The treating physician's opinions at issue in this case are contained in a two-page document, entitled "Supplemental Questionnaire," completed by Victor Sung, M.D., on October 19, 2010. (Doc. 4-10 at 492-93.) Dr. Sung did not elaborate as to the basis for his opinions. Moreover, although this document purports to be Dr. Sung's opinions regarding Mr. Dukes's psychiatric status, he noted that he did not obtain a psychological evaluation. (Id.) Nevertheless, Dr. Sung noted in the questionnaire that Mr. Dukes had "marked" restrictions of his ability to maintain social functioning, his ability to complete tasks in a timely manner, and his ability to respond appropriately to customary work pressures. (Id. at 492.) With regard to the side-effects of his medications, Dr. Sung noted that Mr. Dukes "had already had a significant side effect, which is an abscess at the site of one of his pain injections. All future injections carry risk of pain, infection, bleeding. The other (potential) medication side effects include sedation, GI upset, tremor, or muscle aches." (Id. at R.493.)
The ALJ gave "little weight" to Dr. Sung's opinions, stating:
(Doc. 4-3 at R.38 [footnote added].)
According to the medical records, the court finds that Dr. Sung performed a suboccipital nerve block on Mr. Dukes on May 10, 2010. (Doc. 4-9 at R.276.) Dr. Sung reported that Mr. Dukes tolerated the procedure "well" and was scheduled to return for another nerve block in three months. (Id.) The record contains a signed informed-consent form dated August 23, 2010, (see doc. 4-11 at 495, 498-99); however, the court has not located any treatment notes or other report regarding this procedure. Moreover, the court has not located any notes indicating other nerve block procedures until May 2011. (See id. at R.502, 504.) There is a progress note that indicates Mr. Dukes was diagnosed with "Cellulitis and abscess of the neck" on October 6, 2010 by Dr. Joseph Golden. (Id. at R.525.) This appears to be the side effect referenced in Dr. Sung's opinion. (See doc. 4-10 at 493.) Although the ALJ incorrectly noted that Dr. Sung's treatment of Mr. Dukes began in August 2010, the treating relationship between Dr. Sung and Mr. Dukes before the date last insured appears to have been limited to two suboccipital nerve blocks with no significant follow-up treatment.

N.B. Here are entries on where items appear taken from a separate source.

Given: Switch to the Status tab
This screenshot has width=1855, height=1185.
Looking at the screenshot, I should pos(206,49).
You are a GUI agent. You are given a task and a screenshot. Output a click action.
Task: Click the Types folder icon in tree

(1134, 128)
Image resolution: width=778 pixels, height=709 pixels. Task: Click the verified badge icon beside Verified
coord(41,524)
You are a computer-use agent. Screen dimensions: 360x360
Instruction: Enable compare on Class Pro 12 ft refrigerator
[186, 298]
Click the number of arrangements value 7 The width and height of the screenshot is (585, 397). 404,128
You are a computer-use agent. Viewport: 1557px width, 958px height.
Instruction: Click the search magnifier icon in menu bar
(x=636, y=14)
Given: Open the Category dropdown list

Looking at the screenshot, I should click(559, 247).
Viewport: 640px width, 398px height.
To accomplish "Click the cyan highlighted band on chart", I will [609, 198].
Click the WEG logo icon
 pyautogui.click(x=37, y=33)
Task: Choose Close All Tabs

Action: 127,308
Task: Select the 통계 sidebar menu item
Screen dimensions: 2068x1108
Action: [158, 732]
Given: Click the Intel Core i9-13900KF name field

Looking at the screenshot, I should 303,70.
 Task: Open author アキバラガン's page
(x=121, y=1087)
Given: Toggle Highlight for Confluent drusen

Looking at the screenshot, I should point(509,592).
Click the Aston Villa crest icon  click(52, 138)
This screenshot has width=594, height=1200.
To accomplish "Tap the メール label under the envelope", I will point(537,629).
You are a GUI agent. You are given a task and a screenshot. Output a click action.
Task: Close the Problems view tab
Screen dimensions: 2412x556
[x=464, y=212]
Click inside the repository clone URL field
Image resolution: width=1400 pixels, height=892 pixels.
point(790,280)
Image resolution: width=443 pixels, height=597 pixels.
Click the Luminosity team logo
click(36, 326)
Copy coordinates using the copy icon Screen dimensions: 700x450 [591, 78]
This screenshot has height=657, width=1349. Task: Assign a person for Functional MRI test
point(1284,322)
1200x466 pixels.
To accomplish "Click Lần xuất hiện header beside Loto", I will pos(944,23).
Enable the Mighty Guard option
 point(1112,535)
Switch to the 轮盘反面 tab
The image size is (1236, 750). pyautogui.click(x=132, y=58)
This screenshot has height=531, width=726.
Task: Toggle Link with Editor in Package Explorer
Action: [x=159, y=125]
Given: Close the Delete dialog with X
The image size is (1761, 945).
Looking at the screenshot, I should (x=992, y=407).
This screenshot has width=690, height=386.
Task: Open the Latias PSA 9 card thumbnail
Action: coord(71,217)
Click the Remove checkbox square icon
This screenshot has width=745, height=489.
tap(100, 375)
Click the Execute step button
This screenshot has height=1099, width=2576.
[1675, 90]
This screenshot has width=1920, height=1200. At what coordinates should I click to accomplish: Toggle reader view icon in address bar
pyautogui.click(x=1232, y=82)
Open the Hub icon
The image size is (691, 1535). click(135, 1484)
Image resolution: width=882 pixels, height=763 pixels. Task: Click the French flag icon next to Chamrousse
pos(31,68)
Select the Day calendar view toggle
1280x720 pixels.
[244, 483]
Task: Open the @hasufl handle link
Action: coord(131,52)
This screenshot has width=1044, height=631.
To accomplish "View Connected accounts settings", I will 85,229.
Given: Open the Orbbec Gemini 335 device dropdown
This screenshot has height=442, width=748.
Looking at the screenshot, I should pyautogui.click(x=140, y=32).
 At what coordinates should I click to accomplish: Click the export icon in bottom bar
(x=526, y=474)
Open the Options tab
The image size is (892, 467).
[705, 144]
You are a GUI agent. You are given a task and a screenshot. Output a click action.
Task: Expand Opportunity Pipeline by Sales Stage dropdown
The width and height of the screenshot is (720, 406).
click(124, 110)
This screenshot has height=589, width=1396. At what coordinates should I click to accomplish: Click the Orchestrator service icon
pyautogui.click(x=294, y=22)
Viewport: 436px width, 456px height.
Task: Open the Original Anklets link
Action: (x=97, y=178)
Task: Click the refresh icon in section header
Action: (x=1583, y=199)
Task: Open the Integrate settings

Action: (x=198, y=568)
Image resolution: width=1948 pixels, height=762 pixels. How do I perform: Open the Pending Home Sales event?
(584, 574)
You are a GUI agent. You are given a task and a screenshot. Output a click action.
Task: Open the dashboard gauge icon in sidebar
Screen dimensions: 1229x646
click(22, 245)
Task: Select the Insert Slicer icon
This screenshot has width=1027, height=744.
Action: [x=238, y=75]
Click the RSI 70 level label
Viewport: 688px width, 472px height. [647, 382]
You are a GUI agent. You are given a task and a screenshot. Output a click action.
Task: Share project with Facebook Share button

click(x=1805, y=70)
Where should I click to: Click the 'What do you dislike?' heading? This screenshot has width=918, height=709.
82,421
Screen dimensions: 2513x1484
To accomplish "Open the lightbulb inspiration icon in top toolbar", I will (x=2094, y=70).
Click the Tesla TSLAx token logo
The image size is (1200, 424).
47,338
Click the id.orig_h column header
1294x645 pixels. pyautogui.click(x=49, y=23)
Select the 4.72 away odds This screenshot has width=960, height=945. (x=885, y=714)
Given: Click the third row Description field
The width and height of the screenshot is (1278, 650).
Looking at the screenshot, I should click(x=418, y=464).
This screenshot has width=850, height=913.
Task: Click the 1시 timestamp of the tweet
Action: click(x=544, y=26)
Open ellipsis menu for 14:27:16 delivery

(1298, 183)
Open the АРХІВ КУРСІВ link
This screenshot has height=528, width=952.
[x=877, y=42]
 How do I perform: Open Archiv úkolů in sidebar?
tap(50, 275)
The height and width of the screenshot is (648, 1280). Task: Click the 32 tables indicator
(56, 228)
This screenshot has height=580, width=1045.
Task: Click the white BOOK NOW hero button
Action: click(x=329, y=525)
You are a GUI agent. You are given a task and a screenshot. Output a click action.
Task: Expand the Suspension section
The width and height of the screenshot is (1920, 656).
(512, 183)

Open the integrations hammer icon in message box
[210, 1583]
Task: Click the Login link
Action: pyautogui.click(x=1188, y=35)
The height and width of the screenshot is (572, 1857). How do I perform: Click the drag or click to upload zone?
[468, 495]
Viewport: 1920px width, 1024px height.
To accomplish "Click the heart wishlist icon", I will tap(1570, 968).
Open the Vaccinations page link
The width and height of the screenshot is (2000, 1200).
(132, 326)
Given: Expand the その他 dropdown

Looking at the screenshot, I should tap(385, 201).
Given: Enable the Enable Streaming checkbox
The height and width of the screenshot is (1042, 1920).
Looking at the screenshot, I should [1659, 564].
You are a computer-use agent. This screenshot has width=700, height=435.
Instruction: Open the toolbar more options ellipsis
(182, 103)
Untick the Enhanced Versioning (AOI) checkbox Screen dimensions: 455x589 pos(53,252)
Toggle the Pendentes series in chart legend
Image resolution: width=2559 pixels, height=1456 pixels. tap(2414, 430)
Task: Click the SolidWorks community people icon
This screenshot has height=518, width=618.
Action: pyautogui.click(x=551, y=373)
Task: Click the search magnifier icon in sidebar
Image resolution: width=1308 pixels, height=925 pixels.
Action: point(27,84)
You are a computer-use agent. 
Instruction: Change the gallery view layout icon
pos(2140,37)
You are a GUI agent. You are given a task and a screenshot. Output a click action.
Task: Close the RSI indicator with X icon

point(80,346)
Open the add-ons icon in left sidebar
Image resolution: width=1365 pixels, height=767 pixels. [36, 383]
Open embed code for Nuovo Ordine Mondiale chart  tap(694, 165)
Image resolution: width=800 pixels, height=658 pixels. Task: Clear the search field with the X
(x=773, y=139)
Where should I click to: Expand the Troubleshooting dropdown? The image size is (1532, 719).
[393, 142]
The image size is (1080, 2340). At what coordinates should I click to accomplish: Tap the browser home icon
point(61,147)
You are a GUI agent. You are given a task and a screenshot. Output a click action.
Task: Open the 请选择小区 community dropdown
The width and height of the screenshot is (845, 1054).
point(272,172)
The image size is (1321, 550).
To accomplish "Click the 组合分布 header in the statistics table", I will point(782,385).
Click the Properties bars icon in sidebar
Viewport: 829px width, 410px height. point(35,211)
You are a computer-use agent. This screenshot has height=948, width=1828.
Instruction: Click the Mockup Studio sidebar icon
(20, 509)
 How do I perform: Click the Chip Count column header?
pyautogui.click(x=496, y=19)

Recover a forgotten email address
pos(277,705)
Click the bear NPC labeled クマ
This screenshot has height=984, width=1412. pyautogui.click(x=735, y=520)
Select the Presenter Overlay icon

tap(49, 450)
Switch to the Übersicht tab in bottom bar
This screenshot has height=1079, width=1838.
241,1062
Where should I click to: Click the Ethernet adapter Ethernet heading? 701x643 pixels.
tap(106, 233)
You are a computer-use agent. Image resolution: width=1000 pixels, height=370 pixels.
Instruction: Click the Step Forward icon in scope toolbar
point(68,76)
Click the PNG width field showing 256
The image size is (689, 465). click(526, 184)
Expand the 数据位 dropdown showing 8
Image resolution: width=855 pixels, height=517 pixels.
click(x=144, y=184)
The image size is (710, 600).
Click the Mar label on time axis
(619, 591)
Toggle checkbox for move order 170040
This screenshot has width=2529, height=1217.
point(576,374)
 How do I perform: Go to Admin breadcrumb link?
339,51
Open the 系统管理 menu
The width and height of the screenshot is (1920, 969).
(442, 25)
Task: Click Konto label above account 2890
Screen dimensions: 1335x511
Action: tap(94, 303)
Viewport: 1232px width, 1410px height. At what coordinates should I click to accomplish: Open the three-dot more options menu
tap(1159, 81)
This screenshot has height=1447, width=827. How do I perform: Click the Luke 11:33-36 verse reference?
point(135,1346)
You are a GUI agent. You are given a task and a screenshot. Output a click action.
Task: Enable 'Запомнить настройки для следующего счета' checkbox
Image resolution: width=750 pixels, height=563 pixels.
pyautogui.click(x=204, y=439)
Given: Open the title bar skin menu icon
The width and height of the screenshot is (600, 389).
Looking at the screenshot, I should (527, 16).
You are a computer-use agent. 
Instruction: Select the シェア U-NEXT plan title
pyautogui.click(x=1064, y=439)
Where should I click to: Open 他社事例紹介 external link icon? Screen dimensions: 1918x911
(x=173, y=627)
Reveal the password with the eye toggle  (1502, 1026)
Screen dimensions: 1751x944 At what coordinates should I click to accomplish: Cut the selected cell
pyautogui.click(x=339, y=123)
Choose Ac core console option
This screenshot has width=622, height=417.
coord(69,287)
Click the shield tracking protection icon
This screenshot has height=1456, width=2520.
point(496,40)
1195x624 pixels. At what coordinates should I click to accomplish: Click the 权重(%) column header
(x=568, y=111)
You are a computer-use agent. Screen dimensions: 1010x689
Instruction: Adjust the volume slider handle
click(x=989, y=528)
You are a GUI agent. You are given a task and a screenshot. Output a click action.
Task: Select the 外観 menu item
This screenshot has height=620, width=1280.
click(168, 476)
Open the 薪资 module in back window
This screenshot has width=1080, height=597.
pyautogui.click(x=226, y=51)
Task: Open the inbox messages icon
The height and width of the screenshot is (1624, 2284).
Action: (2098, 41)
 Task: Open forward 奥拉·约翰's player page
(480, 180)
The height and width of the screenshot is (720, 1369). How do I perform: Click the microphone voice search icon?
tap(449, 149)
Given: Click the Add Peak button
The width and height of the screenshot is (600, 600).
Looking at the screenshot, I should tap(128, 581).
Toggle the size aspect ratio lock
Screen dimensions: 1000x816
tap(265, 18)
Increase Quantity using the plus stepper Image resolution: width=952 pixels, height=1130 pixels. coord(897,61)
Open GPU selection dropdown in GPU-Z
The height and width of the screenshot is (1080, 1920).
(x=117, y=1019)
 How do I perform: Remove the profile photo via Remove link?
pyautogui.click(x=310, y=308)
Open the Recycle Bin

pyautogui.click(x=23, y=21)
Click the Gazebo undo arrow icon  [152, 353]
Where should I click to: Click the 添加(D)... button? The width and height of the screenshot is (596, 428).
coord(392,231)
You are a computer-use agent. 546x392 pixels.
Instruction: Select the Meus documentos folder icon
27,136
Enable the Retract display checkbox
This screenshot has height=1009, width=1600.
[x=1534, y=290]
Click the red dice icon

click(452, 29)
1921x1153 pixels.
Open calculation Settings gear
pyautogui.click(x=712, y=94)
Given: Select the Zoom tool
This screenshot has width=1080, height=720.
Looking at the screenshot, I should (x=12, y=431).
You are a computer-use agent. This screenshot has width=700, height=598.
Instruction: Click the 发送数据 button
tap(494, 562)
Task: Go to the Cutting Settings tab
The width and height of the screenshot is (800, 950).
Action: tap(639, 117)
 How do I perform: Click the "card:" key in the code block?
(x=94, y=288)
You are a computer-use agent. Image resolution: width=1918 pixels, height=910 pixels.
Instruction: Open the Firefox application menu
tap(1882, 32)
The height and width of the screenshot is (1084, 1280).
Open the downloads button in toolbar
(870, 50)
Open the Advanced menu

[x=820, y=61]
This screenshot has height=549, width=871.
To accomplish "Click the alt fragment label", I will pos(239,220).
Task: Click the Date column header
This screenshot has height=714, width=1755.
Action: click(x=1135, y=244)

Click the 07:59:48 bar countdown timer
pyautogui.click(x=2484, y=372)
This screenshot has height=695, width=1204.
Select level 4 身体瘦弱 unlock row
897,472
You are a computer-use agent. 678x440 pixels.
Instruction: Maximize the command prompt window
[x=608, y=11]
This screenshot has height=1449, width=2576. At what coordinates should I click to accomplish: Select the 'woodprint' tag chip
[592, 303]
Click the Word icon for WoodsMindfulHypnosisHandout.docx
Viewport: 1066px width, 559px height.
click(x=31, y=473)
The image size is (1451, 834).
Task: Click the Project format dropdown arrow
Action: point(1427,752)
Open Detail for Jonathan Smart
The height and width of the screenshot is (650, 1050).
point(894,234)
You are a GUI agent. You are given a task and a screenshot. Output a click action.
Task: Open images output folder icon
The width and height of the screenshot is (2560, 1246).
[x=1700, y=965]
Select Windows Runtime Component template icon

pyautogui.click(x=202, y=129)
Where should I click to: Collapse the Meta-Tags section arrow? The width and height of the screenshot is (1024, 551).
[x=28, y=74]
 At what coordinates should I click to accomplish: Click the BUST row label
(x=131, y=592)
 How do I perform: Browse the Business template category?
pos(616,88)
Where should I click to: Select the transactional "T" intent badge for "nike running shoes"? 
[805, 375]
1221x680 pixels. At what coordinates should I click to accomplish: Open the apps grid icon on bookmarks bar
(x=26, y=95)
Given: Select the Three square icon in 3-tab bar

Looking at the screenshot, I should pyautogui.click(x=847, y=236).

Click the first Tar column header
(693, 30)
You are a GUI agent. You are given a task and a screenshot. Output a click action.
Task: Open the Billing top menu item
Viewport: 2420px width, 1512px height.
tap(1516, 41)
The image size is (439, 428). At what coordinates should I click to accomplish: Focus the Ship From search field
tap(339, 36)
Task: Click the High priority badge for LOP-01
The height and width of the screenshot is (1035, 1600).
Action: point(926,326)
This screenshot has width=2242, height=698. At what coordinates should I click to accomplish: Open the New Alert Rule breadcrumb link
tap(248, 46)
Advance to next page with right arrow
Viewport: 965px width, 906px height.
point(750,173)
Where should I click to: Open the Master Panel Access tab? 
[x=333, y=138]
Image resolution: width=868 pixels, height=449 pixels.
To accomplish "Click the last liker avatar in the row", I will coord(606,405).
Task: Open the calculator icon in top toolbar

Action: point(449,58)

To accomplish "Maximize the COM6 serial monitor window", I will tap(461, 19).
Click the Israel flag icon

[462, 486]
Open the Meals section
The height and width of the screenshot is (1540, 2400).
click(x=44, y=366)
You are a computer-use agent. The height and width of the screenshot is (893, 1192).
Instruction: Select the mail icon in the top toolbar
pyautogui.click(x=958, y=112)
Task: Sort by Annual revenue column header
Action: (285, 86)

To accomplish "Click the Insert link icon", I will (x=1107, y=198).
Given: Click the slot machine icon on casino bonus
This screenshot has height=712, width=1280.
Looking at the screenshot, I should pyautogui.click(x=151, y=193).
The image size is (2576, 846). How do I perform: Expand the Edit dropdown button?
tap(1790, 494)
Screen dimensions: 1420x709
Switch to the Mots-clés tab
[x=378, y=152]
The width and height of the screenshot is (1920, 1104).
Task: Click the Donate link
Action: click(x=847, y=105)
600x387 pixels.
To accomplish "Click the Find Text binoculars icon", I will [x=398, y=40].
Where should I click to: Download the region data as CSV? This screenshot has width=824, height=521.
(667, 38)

Dr. Sung's conclusory opinions regarding Mr. Dukes's restrictions and limitations are simply not supported by his treatment notes or other medical records. Moreover, the court finds that Dr. Sung's opinions are inconsistent with other evidence regarding Mr. Dukes's limitations, including, but not limited to, evidence of Mr. Dukes's daily activities, the treatment records (or lack thereof) for the period before between May 2010 and December 31, 2010, and the opinion of consulting psychologist, Sally Gordon. The court finds that the ALJ's decision to accord Dr. Sung's opinions little weight is supported by the record.
For the reasons set forth above, the decision of the Commissioner is due to be affirmed. An Order affirming the decision of the Commissioner will be entered contemporaneously with this Memorandum Opinion.
20 C.F.R. § 404.1572; 20 C.F.R. § 416.972.
Doughty v. Apfel, 245 F.3d 1274, 1278 n.2 (11th Cir. 2001).